▸ Task objective
Please reproduce the entire listing below word for word, line by line.

▸ Records for this exercise
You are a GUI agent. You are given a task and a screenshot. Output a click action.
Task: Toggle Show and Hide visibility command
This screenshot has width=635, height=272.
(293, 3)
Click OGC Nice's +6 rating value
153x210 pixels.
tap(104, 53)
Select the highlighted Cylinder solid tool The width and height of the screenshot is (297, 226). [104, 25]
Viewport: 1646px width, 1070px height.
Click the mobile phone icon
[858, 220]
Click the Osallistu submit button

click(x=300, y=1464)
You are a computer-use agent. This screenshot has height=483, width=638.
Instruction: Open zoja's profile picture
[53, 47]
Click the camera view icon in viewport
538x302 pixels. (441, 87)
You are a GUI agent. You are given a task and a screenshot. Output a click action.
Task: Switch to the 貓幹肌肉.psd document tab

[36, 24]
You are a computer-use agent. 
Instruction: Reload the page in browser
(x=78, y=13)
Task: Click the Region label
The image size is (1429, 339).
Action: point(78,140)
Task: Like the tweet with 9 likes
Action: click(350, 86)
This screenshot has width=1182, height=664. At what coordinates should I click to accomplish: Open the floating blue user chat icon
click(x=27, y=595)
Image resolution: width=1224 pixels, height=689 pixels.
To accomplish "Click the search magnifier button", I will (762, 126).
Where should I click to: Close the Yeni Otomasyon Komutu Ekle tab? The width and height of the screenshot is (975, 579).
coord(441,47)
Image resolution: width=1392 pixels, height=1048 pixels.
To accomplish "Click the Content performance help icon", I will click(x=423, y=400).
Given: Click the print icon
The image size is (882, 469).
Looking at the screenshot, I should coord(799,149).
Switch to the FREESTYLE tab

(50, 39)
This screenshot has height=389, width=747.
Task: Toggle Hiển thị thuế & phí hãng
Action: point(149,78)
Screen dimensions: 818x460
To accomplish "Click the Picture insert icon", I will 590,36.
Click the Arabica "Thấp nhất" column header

▸ Task result
You are a GUI agent. You are given a task and a screenshot. Output a click action.
Task: Toggle Show and Hide visibility command
This screenshot has width=635, height=272.
(293, 3)
Click OGC Nice's +6 rating value
153x210 pixels.
tap(104, 53)
Select the highlighted Cylinder solid tool The width and height of the screenshot is (297, 226). [104, 25]
Viewport: 1646px width, 1070px height.
Click the mobile phone icon
[858, 220]
Click the Osallistu submit button

click(x=300, y=1464)
You are a computer-use agent. This screenshot has height=483, width=638.
Instruction: Open zoja's profile picture
[53, 47]
Click the camera view icon in viewport
538x302 pixels. (441, 87)
You are a GUI agent. You are given a task and a screenshot. Output a click action.
Task: Switch to the 貓幹肌肉.psd document tab

[36, 24]
You are a computer-use agent. 
Instruction: Reload the page in browser
(x=78, y=13)
Task: Click the Region label
The image size is (1429, 339).
Action: point(78,140)
Task: Like the tweet with 9 likes
Action: click(350, 86)
This screenshot has width=1182, height=664. At what coordinates should I click to accomplish: Open the floating blue user chat icon
click(x=27, y=595)
Image resolution: width=1224 pixels, height=689 pixels.
To accomplish "Click the search magnifier button", I will (762, 126).
Where should I click to: Close the Yeni Otomasyon Komutu Ekle tab? The width and height of the screenshot is (975, 579).
coord(441,47)
Image resolution: width=1392 pixels, height=1048 pixels.
To accomplish "Click the Content performance help icon", I will click(x=423, y=400).
Given: Click the print icon
The image size is (882, 469).
Looking at the screenshot, I should coord(799,149).
Switch to the FREESTYLE tab

(50, 39)
This screenshot has height=389, width=747.
Task: Toggle Hiển thị thuế & phí hãng
Action: point(149,78)
Screen dimensions: 818x460
To accomplish "Click the Picture insert icon", I will 590,36.
Click the Arabica "Thấp nhất" column header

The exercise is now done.